> What to do
The data below should be repeated exactly and in full.

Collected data
BEGIN

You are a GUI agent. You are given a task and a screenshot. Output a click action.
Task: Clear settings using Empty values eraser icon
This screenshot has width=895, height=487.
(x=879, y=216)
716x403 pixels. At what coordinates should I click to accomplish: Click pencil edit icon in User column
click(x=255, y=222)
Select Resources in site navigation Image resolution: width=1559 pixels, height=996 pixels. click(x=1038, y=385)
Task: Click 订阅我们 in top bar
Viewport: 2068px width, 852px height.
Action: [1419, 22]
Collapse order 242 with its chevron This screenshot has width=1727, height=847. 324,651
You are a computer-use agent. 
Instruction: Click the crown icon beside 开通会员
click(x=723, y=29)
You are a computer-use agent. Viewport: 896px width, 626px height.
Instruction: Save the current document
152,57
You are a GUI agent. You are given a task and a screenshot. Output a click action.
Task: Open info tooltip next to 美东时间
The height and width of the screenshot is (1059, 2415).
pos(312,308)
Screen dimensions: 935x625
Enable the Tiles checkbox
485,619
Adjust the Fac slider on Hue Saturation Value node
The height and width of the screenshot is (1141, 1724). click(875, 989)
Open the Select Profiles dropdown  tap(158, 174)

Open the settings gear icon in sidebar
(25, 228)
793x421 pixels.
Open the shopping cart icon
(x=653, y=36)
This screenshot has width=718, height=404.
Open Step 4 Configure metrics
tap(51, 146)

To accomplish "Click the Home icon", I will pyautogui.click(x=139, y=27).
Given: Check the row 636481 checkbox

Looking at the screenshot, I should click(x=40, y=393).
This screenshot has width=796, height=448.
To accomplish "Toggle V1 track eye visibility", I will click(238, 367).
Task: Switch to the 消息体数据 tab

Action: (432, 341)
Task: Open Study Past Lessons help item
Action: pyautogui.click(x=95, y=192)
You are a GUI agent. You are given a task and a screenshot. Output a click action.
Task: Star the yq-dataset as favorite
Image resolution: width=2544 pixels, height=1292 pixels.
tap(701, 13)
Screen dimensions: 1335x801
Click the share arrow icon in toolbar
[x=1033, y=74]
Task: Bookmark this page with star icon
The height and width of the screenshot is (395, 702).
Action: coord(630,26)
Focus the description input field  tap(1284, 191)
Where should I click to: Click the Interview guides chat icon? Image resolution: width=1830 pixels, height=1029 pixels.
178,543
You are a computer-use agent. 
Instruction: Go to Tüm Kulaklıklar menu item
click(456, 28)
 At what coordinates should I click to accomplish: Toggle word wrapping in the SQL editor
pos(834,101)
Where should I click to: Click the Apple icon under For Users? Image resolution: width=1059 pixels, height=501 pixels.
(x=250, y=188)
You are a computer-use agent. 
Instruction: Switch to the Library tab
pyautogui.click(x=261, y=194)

END

> Response to this exercise
You are a GUI agent. You are given a task and a screenshot. Output a click action.
Task: Clear settings using Empty values eraser icon
This screenshot has width=895, height=487.
(x=879, y=216)
716x403 pixels. At what coordinates should I click to accomplish: Click pencil edit icon in User column
click(x=255, y=222)
Select Resources in site navigation Image resolution: width=1559 pixels, height=996 pixels. click(x=1038, y=385)
Task: Click 订阅我们 in top bar
Viewport: 2068px width, 852px height.
Action: [1419, 22]
Collapse order 242 with its chevron This screenshot has width=1727, height=847. 324,651
You are a computer-use agent. 
Instruction: Click the crown icon beside 开通会员
click(x=723, y=29)
You are a computer-use agent. Viewport: 896px width, 626px height.
Instruction: Save the current document
152,57
You are a GUI agent. You are given a task and a screenshot. Output a click action.
Task: Open info tooltip next to 美东时间
The height and width of the screenshot is (1059, 2415).
pos(312,308)
Screen dimensions: 935x625
Enable the Tiles checkbox
485,619
Adjust the Fac slider on Hue Saturation Value node
The height and width of the screenshot is (1141, 1724). click(875, 989)
Open the Select Profiles dropdown  tap(158, 174)

Open the settings gear icon in sidebar
(25, 228)
793x421 pixels.
Open the shopping cart icon
(x=653, y=36)
This screenshot has width=718, height=404.
Open Step 4 Configure metrics
tap(51, 146)

To accomplish "Click the Home icon", I will pyautogui.click(x=139, y=27).
Given: Check the row 636481 checkbox

Looking at the screenshot, I should click(x=40, y=393).
This screenshot has width=796, height=448.
To accomplish "Toggle V1 track eye visibility", I will click(238, 367).
Task: Switch to the 消息体数据 tab

Action: (432, 341)
Task: Open Study Past Lessons help item
Action: pyautogui.click(x=95, y=192)
You are a GUI agent. You are given a task and a screenshot. Output a click action.
Task: Star the yq-dataset as favorite
Image resolution: width=2544 pixels, height=1292 pixels.
tap(701, 13)
Screen dimensions: 1335x801
Click the share arrow icon in toolbar
[x=1033, y=74]
Task: Bookmark this page with star icon
The height and width of the screenshot is (395, 702).
Action: coord(630,26)
Focus the description input field  tap(1284, 191)
Where should I click to: Click the Interview guides chat icon? Image resolution: width=1830 pixels, height=1029 pixels.
178,543
You are a computer-use agent. 
Instruction: Go to Tüm Kulaklıklar menu item
click(456, 28)
 At what coordinates should I click to accomplish: Toggle word wrapping in the SQL editor
pos(834,101)
Where should I click to: Click the Apple icon under For Users? Image resolution: width=1059 pixels, height=501 pixels.
(x=250, y=188)
You are a computer-use agent. 
Instruction: Switch to the Library tab
pyautogui.click(x=261, y=194)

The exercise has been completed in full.